En fin de compte, la mémoire collective n’a retenu de cet épisode douloureux de la Basse Chaîne, que le pas cadencé des militaires faisant vibrer le tablier du pont jusqu’à sa rupture, en oubliant que les câbles ont probablement lâché au niveau des culées d’amarrage oxydées du fait d’un entretien défaillant, avant que le tablier ne fut affecté de soubresauts d’amplitude croissante.
Plus d’un siècle après, ce drame demeurait immanent à Angers.
Pour ma part, c’est ma grand-mère maternelle (Adrienne Turbelier née Venault) qui m’y a sensibilisé et m’en a fait, la première, un récit circonstancié, sans d’ailleurs s’encombrer de considérations techniques qu’elle ignorait. Et ce, dès ma petite enfance alors que je l’accompagnais et que nous déambulions côte à côte à travers les allées du cimetière de l’Est, » le Père Lachaise angevin » (selon la belle expression de Sylvain Bertoldi, conservateur des archives de la ville). Je sus ainsi, très tôt, que nombre de ces malheureux soldats avaient été inhumés ici le 18 avril 1850 en présence de Louis Napoléon Bonaparte.
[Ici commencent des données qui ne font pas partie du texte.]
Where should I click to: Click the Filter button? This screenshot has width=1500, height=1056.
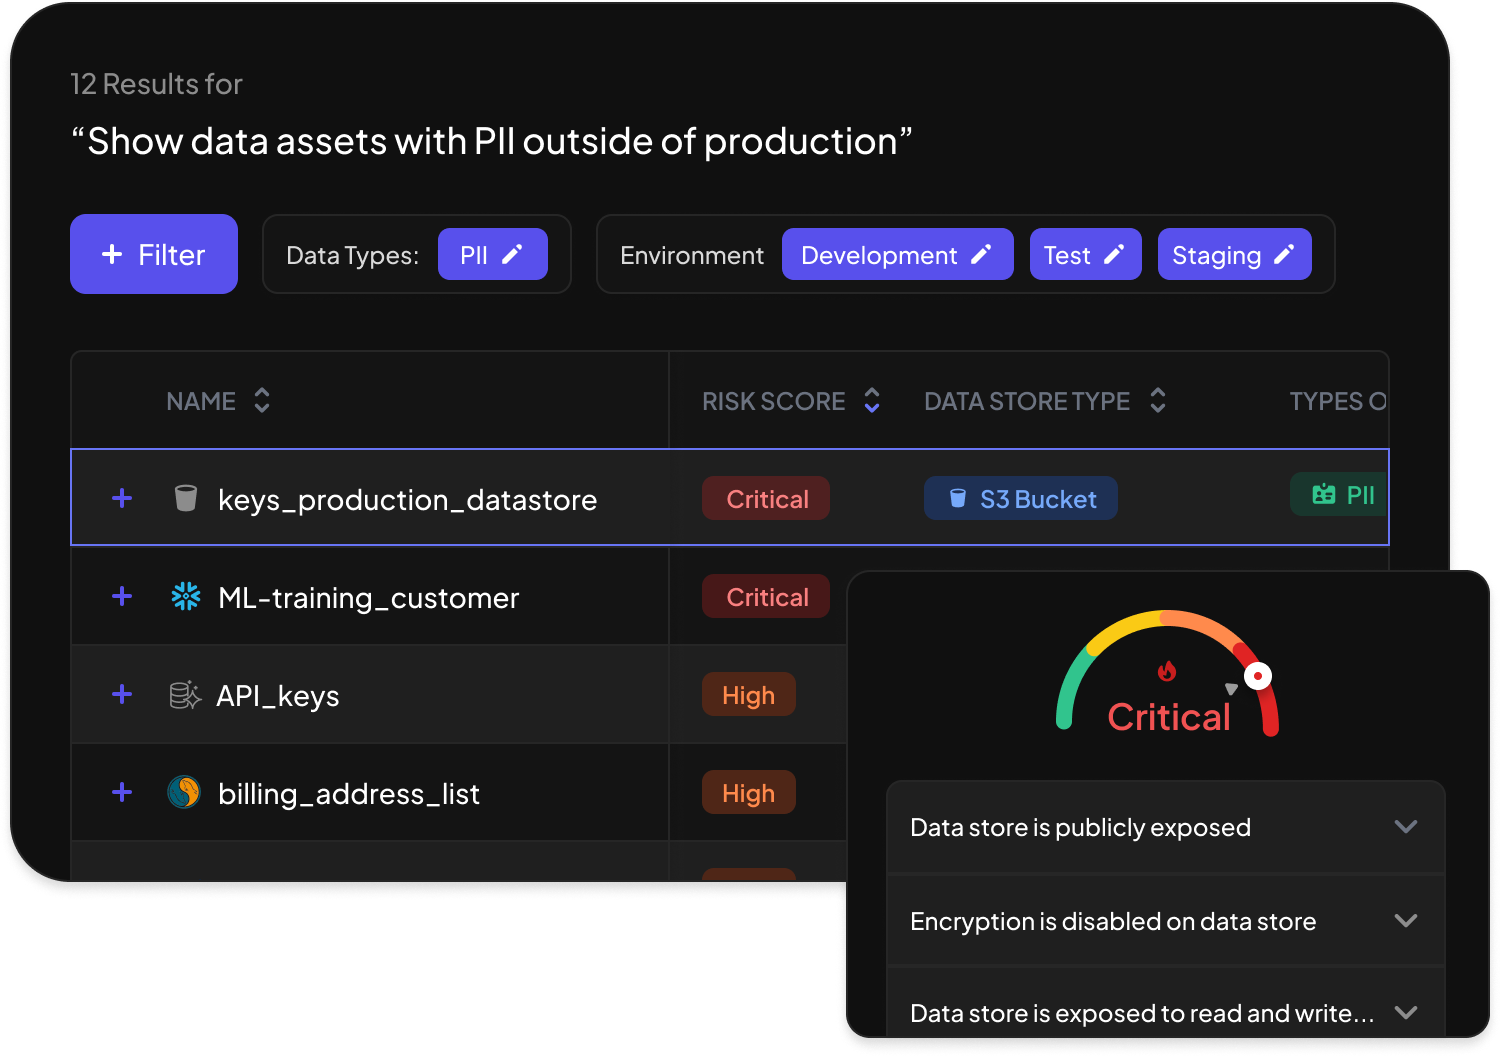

Bien que n’étant pas elle-même, angevine de naissance, ma grand-mère ne manquait jamais – quand elle allait fleurir la tombe de son époux, mon grand-père – de faire un détour par la colonne commémorative de cette catastrophe érigée en 1852 ou 1853. Je ressentais alors à son écoute un peu de cette émotion éprouvée par les Angevins, mes compatriotes en 1850!
Le drame de Mirepoix-sur-Tarn intervient dans une autre époque.
Les moyens d’investigation pour comprendre ce qui s’est réellement passé, ont considérablement évolué… Demeurent malgré tout des interrogations de même nature sur les causes directes et indirectes de ce drame et sur les motifs de privilégier les unes au détriment des autres…Ou les intérêts de certains à brouiller les cartes!
Demeure également la question de la résonance et de la résilience de ces catastrophes dans notre cœur! Celle aussi du temps long pour accéder à une certaine vérité dans la sérénité et enfin celle de la rémanence et de la persistance des drames dans notre inconscient collectif!
Celle de la justice également… Mais là, il ne s’agit sans doute que d’une illusion, ou à la rigueur d’une utopie!